Initially, the Marines got cut up pretty bad in the opening turns, but 2 key caves and their contents were destroyed by well placed satchel charges nonetheless. As a result, the Marines were able to canter onto Sugar Loaf Hill, but getting squads across to Hill 1 remained in serious doubt. By the time the turn 7 RPh rolled around, the Marines had hit a wall, as no units were in position to get to level 2 of Hill 1.

View attachment 17441

Another very enjoyable scenario. I can't emphatically say that it's perfectly balanced, but so far so good....

John.
This was an interesting, if longer than expected (due to my difficulties last year). I like the scenario. I feel tactically, my error was in turn 5, moving the 8-1 led HMG/MMG kill stack to the right for fire position, rather than to the left to beef up the final push for Hill 1. By turn 5, the right was secure and the focus should have switched over to Hill 1. That japanese DC on the right of sugarloaf east is possessed by a marine 7-6-8.
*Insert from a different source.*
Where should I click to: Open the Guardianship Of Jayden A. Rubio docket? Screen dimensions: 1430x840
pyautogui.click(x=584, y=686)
There was a good chance of taking one of the required Hill 1 hexes in the last MPh/APh with double timing a fanatic 7-6-8 and a hero, but not in taking both, as a Hero alone cannot gain control of a hex, and the fanatic MMCs of the deployed 7-6-8 could not get the required 8 MF, only the hero could. the 8-1 stacked with a 3-4-8 midfield was coming up one MF short, as they double timed and would need 9 MF to get in position for any advance to take another hex.

so they key was bad tactical repositioning for my Marine firebase in turn 5.

I think I agree with John, this is a well-balanced scenario. It does seem that often, the Marines just take it on the nose coming down the left side. It is hard to deal with a japanese MG of any kind in a cave at A11or A12. Not enough space to manuever into without being in the line of fire.

We also relearned that thrown DCs are a real threat to cave occupants, and so are Assault Engineers with a 5 smoke exponent and lots of WP grenades.

This time around, most of the Marine tanks stayed in action to the end.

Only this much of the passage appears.